Steinmeier bei einer Rede in Bratislava

Steinmeier bei einer Rede in Bratislava © Foto: AFP/VLADIMIR SIMICEK

 

Die Worte von Jouanna Hassoun hallen im Großen Saal von Schloss Bellevue wie eine Ohrfeige an die deutsche Mehrheitsgesellschaft. „Es ist längst kein Risiko mehr, es ist schon eingetroffen, dass sich viele Menschen in diesem Land fragen, ob sie hier noch einen Platz haben“, sagt Hassoun.

Die in Palästina geborene Sozialmanagerin Hassoun schaut mit klarem Blick und Beben in der Stimme in das Rund des Tisches. „Viele arabische Jugendliche haben sich hier immer wohlgefühlt. Jetzt sind sie verzweifelt.“

 „Ich empfinde einen Schmerz, und auch Jouanna empfindet Schmerz“

Gemeinsam mit anderen Muslimen und Juden, die sich für Verständigung einsetzen, wurde Hassoun von Bundespräsident Frank-Walter Steinmeier an diesem Mittwoch hierhin eingeladen.

 Was war, das war, aber es darf nie wieder geschehen.

Margot Friedländer, Holocaust-Überlebende

Steinmeier sitzt mit in der Runde, hört konzentriert zu. Die Holocaustüberlebende Margot Friedländer ist Ehrengast, sitzt mit am Tisch, dazu die jüdischen und muslimischen Macher vorbildlicher Projekte gegen Hass. Leute also, denen man wohl zuhören sollte.

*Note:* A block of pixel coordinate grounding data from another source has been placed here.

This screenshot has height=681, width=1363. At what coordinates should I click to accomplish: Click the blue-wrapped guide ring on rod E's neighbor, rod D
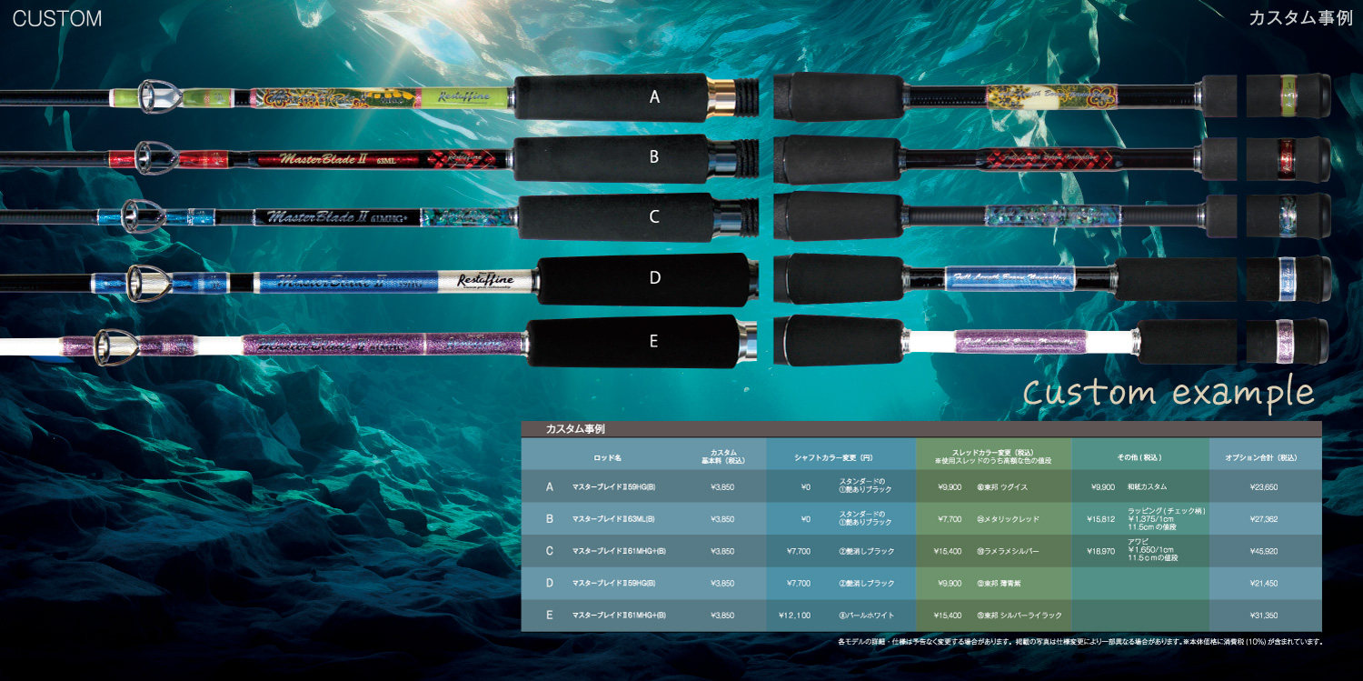click(145, 283)
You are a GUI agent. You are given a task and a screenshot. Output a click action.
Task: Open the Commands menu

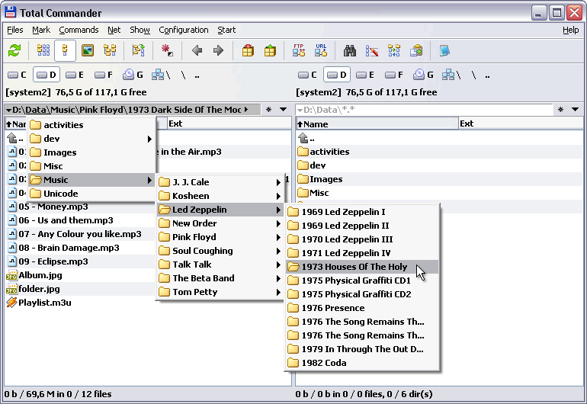[79, 30]
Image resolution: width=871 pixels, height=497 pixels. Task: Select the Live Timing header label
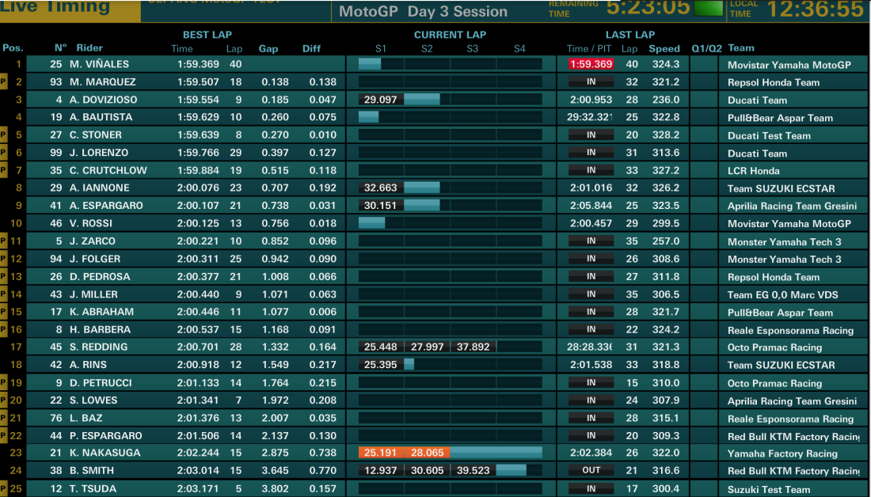[55, 7]
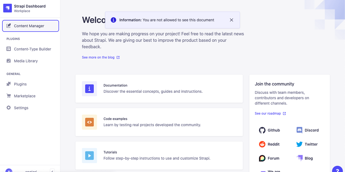Image resolution: width=345 pixels, height=172 pixels.
Task: Collapse the sidebar navigation chevron
Action: [x=52, y=171]
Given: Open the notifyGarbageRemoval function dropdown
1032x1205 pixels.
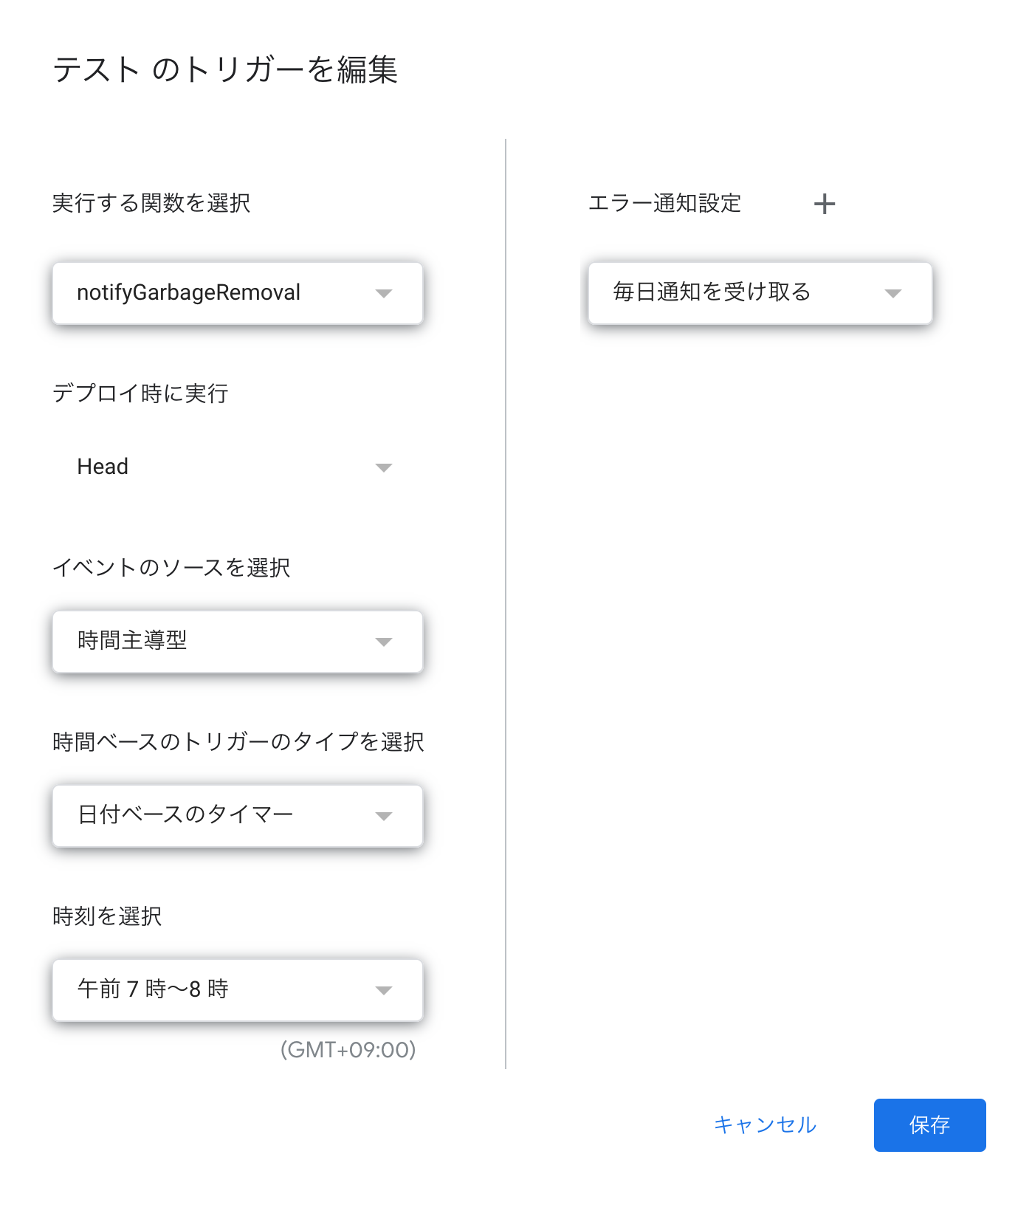Looking at the screenshot, I should (221, 293).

Hassoun spricht von der Situation an den Schulen im Land, von den täglichen Videos vom Sterben in Gaza in den sozialen Medien. Seit Langem setzt sie sich gemeinsam mit dem Juden Shai Hoffmann für Verständigung zwischen Israelis und Palästinensern ein. Beide sitzen nebeneinander.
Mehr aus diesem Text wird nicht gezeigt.